The fight against torture starts today. Human rights must be non-negotiable for the Trump Administration. As scholars, I implore you to stand up and reaffirm publicly that “there are no exceptional circumstances whatsoever, whether induced by a state of war or a threat of war, internal political instability or any other public emergency, that may be invoked as a justification of torture.” [United Nations Declaration and Convention Against Torture and Other Cruel, Inhuman, or Degrading Treatment or Punishment Article 2.2].

Drawing upon the AAA’s long‐standing commitment to basic human rights, I ask you to pledge today to affirm to yourself, your peers, your family, your colleagues, your supervisors, and your students, that no anthropologist shall knowingly engage in, tolerate, direct, support, advise, or offer training or research/knowledge that facilitates the practice of torture or other cruel, inhuman, or degrading treatment or punishment. And I ask you to pledge today to affirm that, should torture or other cruel, inhuman, or degrading treatment evolve during a procedure where you are present, you shall attempt to intervene to stop such behavior, and failing that, exit the procedure and act on your ethical responsibility to report these acts to the appropriate authorities.

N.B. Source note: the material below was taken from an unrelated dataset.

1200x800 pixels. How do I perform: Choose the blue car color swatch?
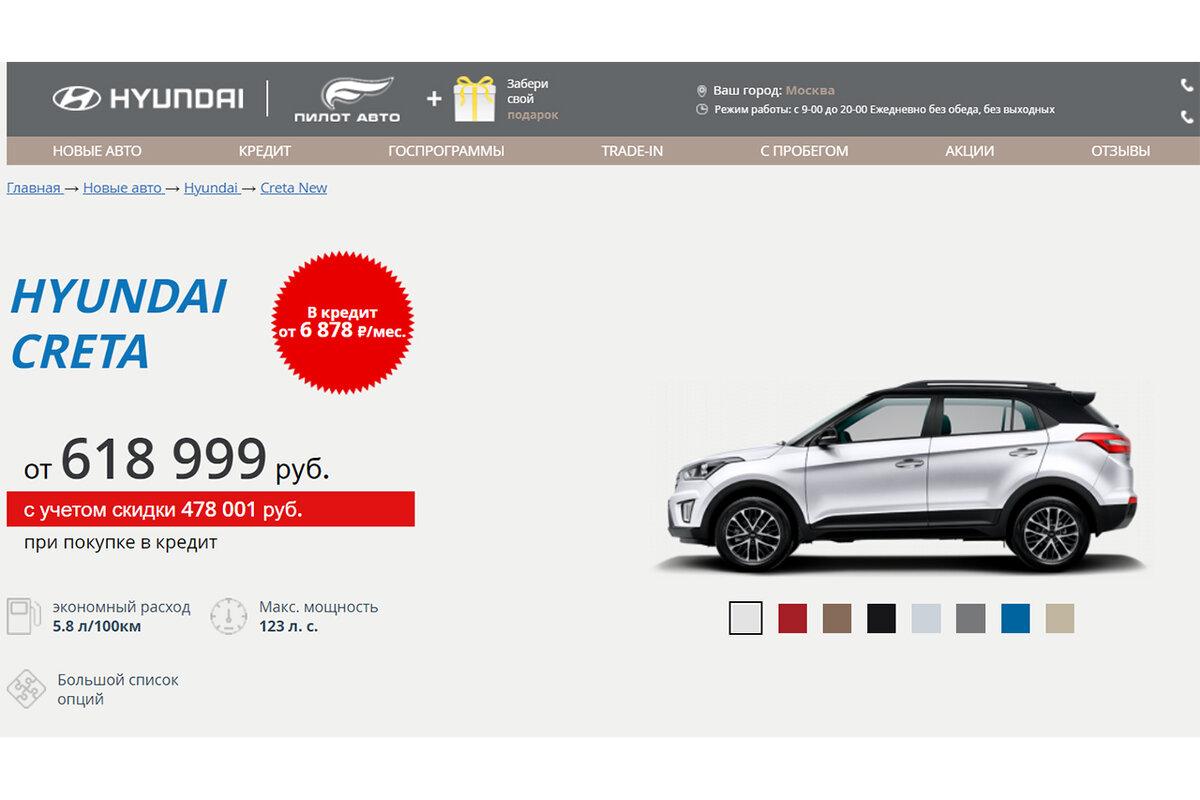click(1015, 618)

On January 20, 2017, stand up and declare your unequivocal, inviolable, and trenchant opposition to torture in all its forms.

***

Bio: Benjamin N. Lawrance is Hon. Barber B. Conable, Jr. Endowed Chair in International Studies at the Rochester Institute of Technology, where he is Professor of History and Anthropology, and the director of the Program in International and Global Studies. He is the author and editor of eleven books, including Adjudicating Refugee and Asylum Status: The Role of Witness, Expertise, and Testimony (Cambridge, 2015), with Galya Ruffer, and has served as an expert witness in over 380 asylum claims from West Africans, many of whom are survivors of torture.

Human Rights Day 2015

Today (12/10) is Human Rights Day!  

Members of the AAA CfHR Reflect on Why Human Rights Matter

(We welcome responses via the comments section below…)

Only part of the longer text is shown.